---- SOURCE PASSAGE

Monday, June 15, 2009
It is so difficult to believe Astrid is a year old today!
Right about now (last year)I was doubled over in pain. Skagit was on vigil at my side....Jeff sitting close and trying to help me through the contractions. Trying to figure out if it was time to go to the hospital yet... He told me that it was very difficult to watch me in that kind of pain and nothing that he could do about it.
I had awakened at about 3 am with cramping...6 am I figured I might as well get out of bed...since I couldn't get comfortable lying down.
10:00 am: We contemplated (between contractions, mind you) whether these were the "real" thing or not....I thought, holy crap - I have NEVER felt so much internal pain in my life - I was thinking these better be the "real thing"!......thinking...How much worse will these get?!
10:15 am: Jeff called the on-call Dr to find out if we should go in. We couldn't find a rythym to the contractions....they were erratic but getting so close together.
10:30 am: Somehow we got into the truck and got to the hospital. It was so difficult to move, sit, stand, walk, talk, think, BE.
10:45 am: Thank goodness we went when we did - I was already dilated to 7cm by the time we got there. I was so happy to hear this news... I wasn't just dreaming - we would soon have a baby in our arms!!!
The next hour or so rushed by (although, in a way, it was painstakingly LONG - how is this possible for it to be both?)...tried the birthing ball, and Jeff and I got in this standup shower thingy, too....I didn't think I would be able to walk back to the labor and delivery room.
I remembered all these videos we had seen in the birthing class - of women and their husbands pacing the halls, looking into each others eyes, seemingly collected, leading up to the birth which was hours and hours away. (yeah right - this was not how it happened for us). Astrid was FAST AND FURIOUS!
By the time we got back to the room I was dilated to a 9 and my water still hadn't broken. So, the Doc said "push" (which is something I didn't want to do at the time!! eeeek!) and my water broke against his finger...
Then he said "OK, YOU'RE a 10! You can push now!"... They had to bring a bucket over immediately because the pain rushed in SO BAD that I vomited. I think I vomited about 5 times after that due to the intensity.
This last hour was such a blur to me. Outside the delivery room (and before becoming a breastfeeding mama) I was a very modest person. But inside the delivery room with my best friend in the whole world (Jeff), one nurse and my Doc I couldn't have cared less. My brain simply didn't have the capacity for those kinds of worries.

--------
---- DATASET

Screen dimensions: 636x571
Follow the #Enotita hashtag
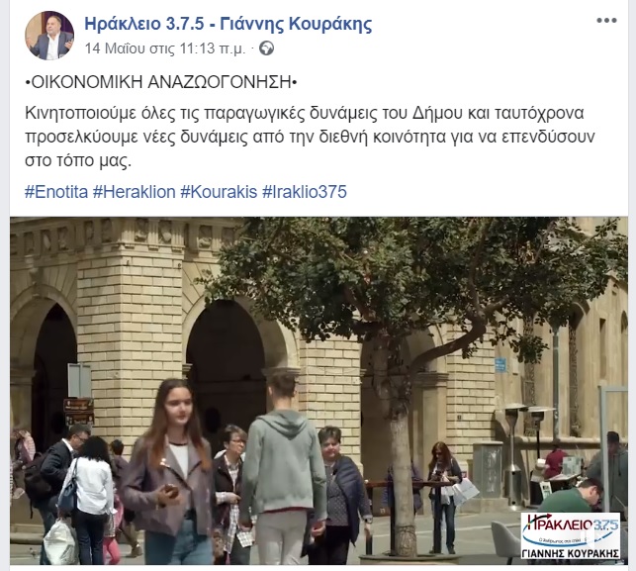pos(56,192)
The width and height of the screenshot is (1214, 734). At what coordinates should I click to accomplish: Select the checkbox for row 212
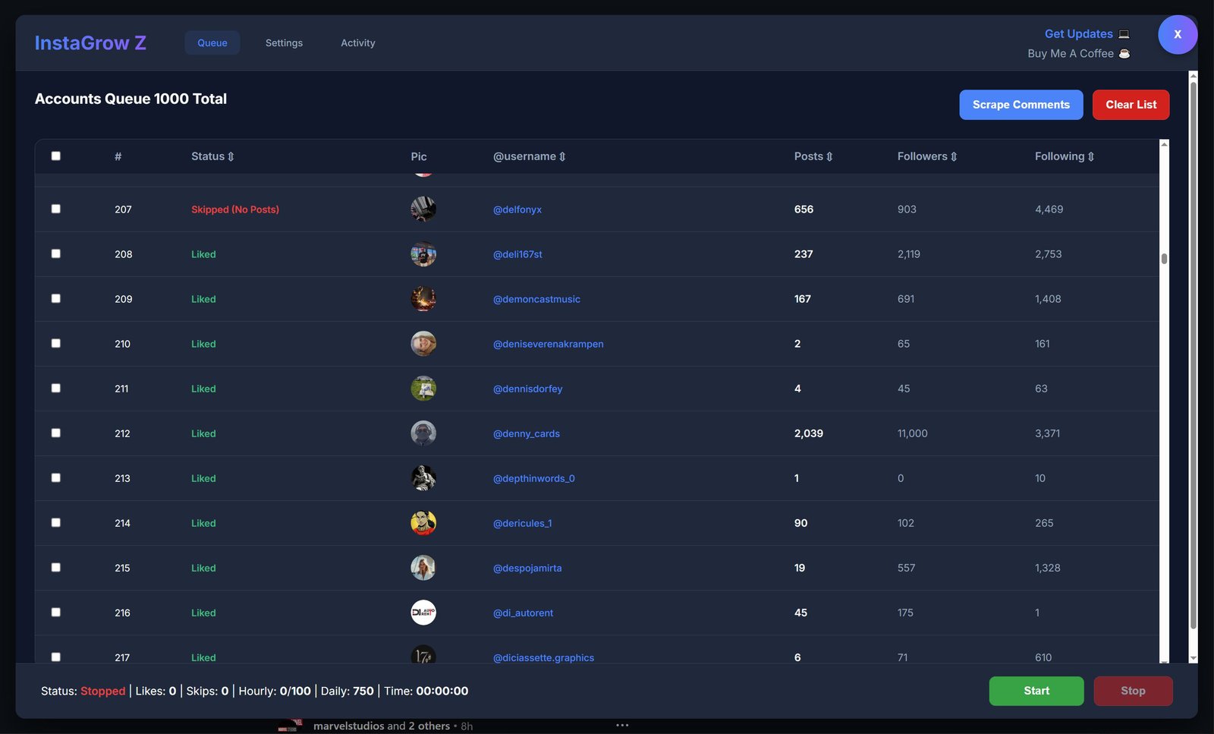pyautogui.click(x=55, y=433)
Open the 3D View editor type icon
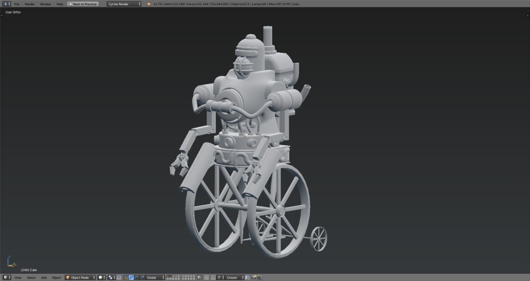The width and height of the screenshot is (530, 281). coord(6,277)
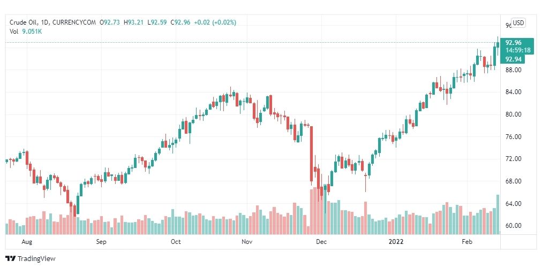The image size is (542, 268).
Task: Select the Nov label on time axis
Action: (247, 242)
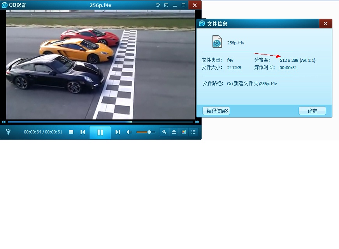Image resolution: width=339 pixels, height=249 pixels.
Task: Open the color toolbox icon
Action: click(x=184, y=132)
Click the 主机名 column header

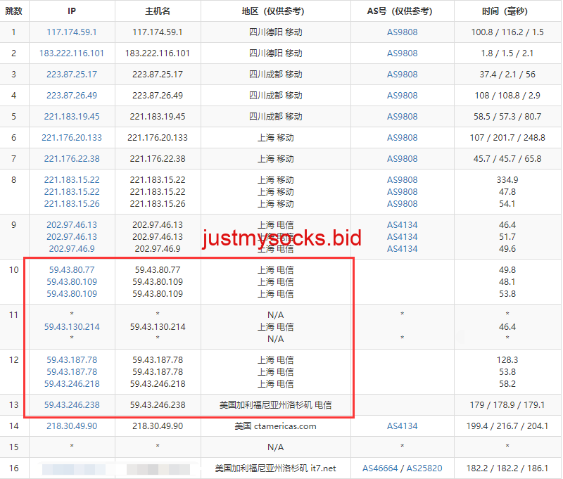point(158,11)
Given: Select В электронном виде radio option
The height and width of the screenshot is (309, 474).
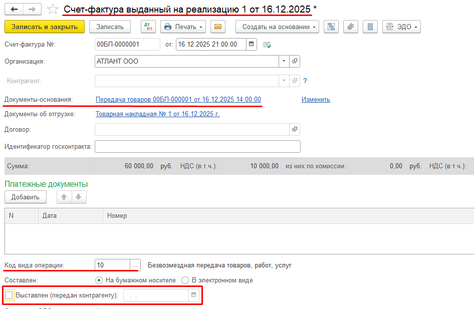Looking at the screenshot, I should pyautogui.click(x=185, y=280).
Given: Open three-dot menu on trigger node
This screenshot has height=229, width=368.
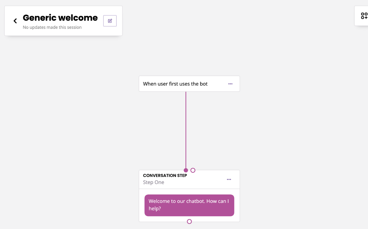Looking at the screenshot, I should coord(230,84).
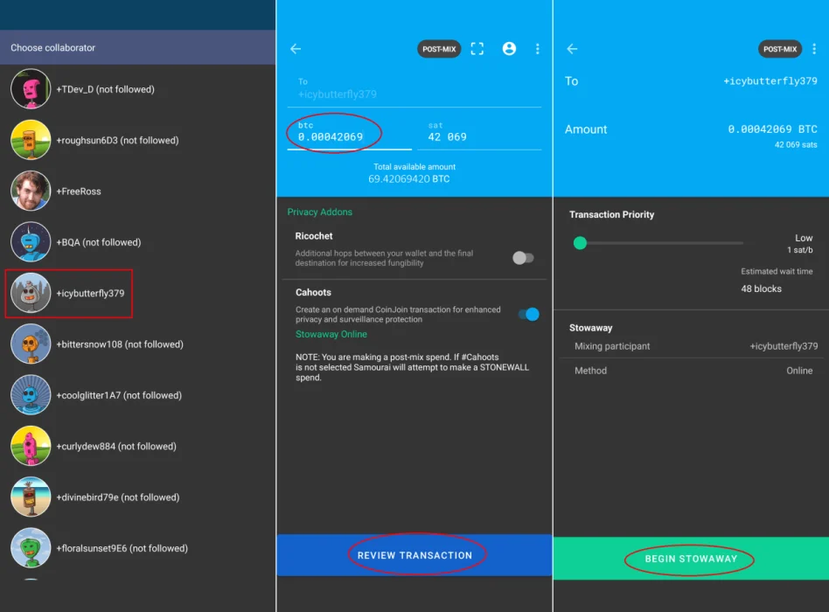The height and width of the screenshot is (612, 829).
Task: Adjust the Transaction Priority slider handle
Action: tap(580, 243)
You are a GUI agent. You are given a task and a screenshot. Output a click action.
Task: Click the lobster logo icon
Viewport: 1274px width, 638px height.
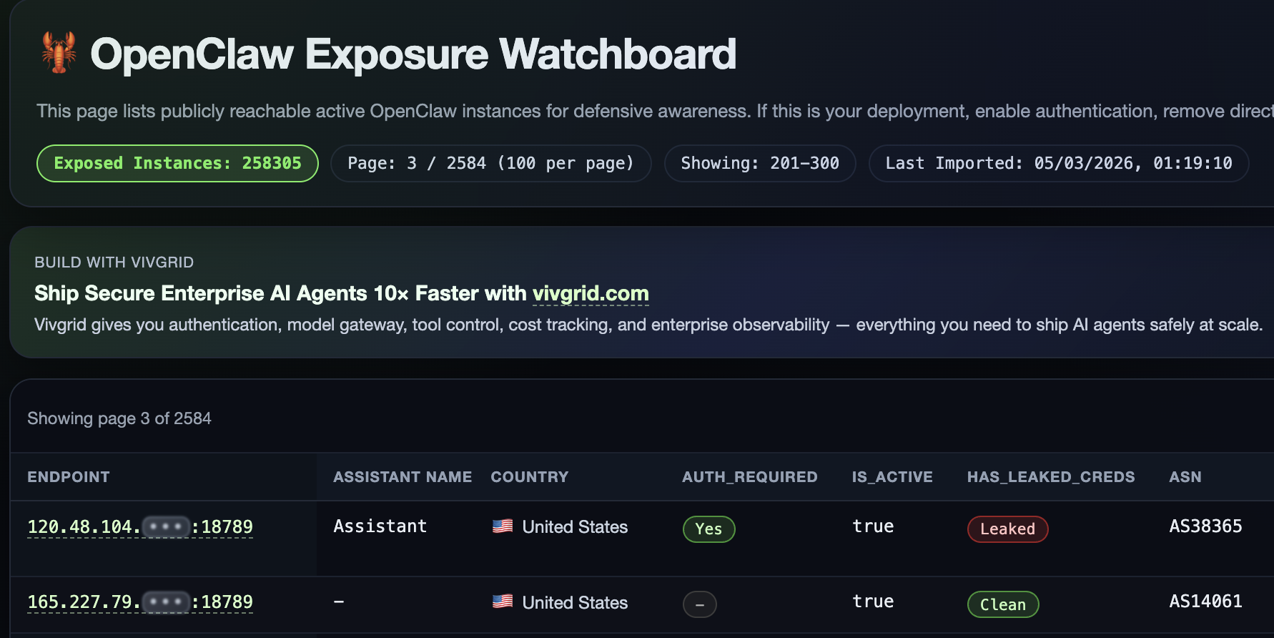(x=59, y=53)
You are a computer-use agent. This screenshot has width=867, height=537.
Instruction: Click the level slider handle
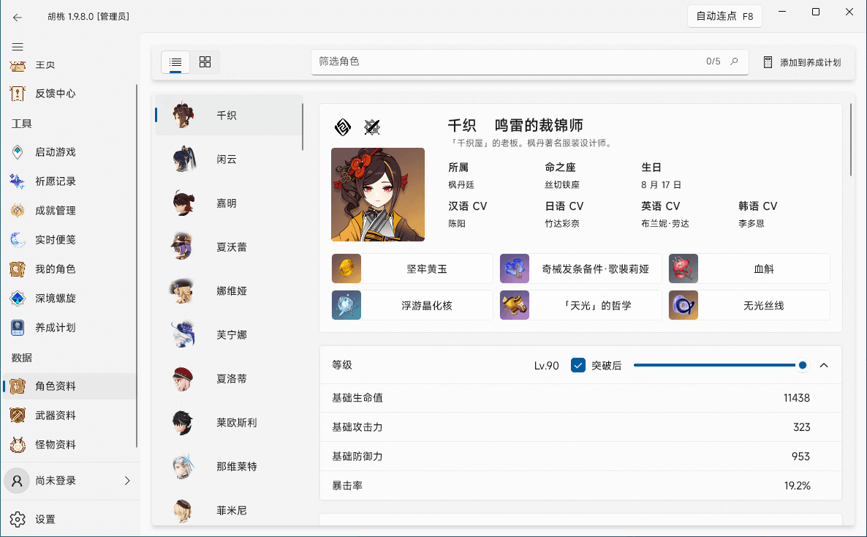pos(803,365)
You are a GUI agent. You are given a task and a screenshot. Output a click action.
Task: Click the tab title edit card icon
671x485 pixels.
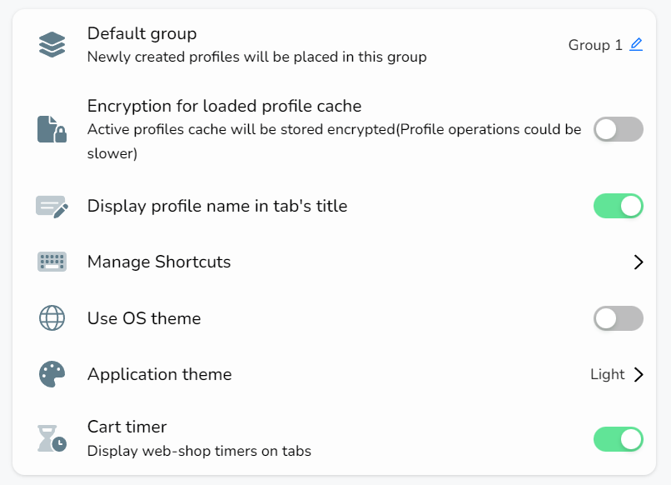[52, 207]
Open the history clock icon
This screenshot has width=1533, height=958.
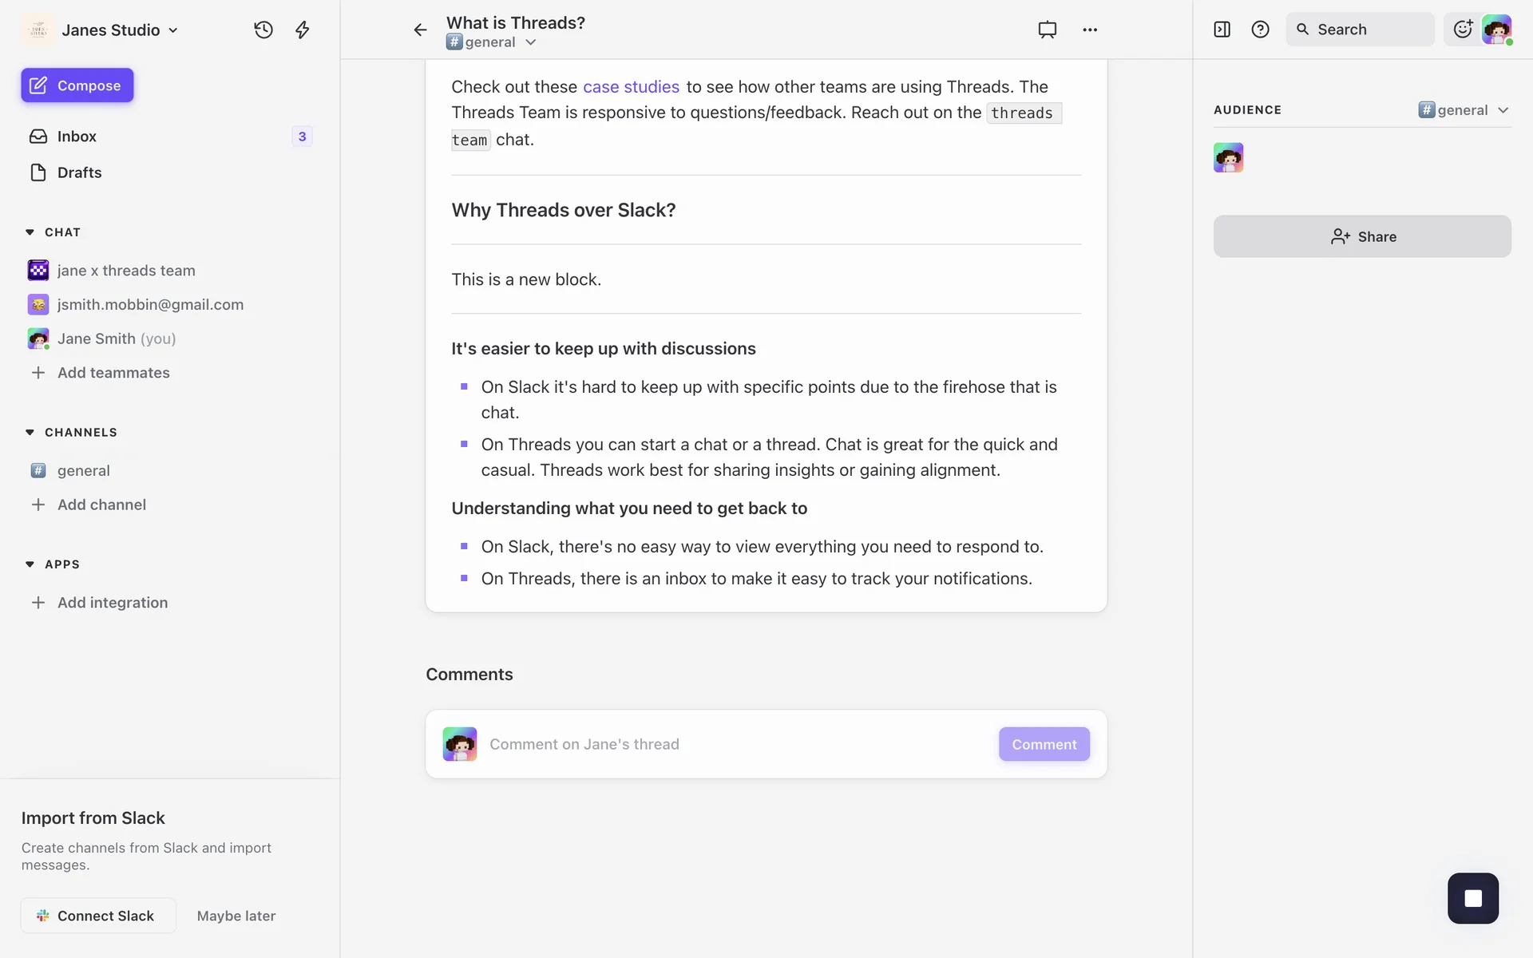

--------

[PROBLEMS AND TASKS]
**1)** Rewrite everything in the birth story from "I had awakened" down to "so close together.", putting "on-call doctor" where "on-call Dr" appears.
**2)** Go on with the birth story, picking up right after its final sentence.

[EXERCISE RESULTS]
**1)**
I had awakened at about 3 am with cramping...6 am I figured I might as well get out of bed...since I couldn't get comfortable lying down.
10:00 am: We contemplated (between contractions, mind you) whether these were the "real" thing or not....I thought, holy crap - I have NEVER felt so much internal pain in my life - I was thinking these better be the "real thing"!......thinking...How much worse will these get?!
10:15 am: Jeff called the on-call doctor to find out if we should go in. We couldn't find a rythym to the contractions....they were erratic but getting so close together.

**2)**
When I first started pushing it seemed like it was against anything I wanted to do. It was a foreign thought. I wanted my baby to come out, but the thought of the baby coming out was SOOOOOOOOO beyond my comprehension of how it would be possible.
After the first contractions of pushing, my amazing woman's body that was made to do this sort of thing simply took over.....it was out of my control after I had gone through the motions of the first few pushes. This baby was coming, ready or not! Jeff and I were ready....we were ready to see who had been growing in there! Boy? Girl? hmmmm....
I asked a stupid question (but, one we ALL want to know!)...."How many more pushes do you think I have?" Jeff pipes in "I think you have about 30." My heart absolutely sank when the Dr. didn't refute this estimation....(Holy shit! 30!!! No freakin' way! I don't HAVE 30 pushes). The stubborn girl in me kicked in and I was thinking I am going to do this in LESS THAN 30!!! I helped my body push hard on every set of contractions! I think we (my body and my heart) had a baby in 15 contractions.
After what seemed like just a few minutes a head appeared (I didn't see it - I didn't dare look at first it was a scary thought - I had barely opened my eyes during the whole process thus far...). Jeff insisted though, and I'm glad he did. It was sooooooo cool to look down and see that little head with so much hair on it!
I remember another thing I was so surprised about.....how limber I was during delivery. The last trimester I had lost mobility for sure, and now, when Mother Nature kicked in I found this super strength within!
After one more contraction Astrid was born. At 1:38 pm, weighing 7 lb 11 oz, and measuring 20 1/2 in long. Jeff saw her "parts" first and made the announcement. We looked at each other in that powerful moment our lives were changed forever....tears of joy in our eyes. It was a GREAT day....It was Father's Day 2008.
It had all been worth it. And I felt like a superhero.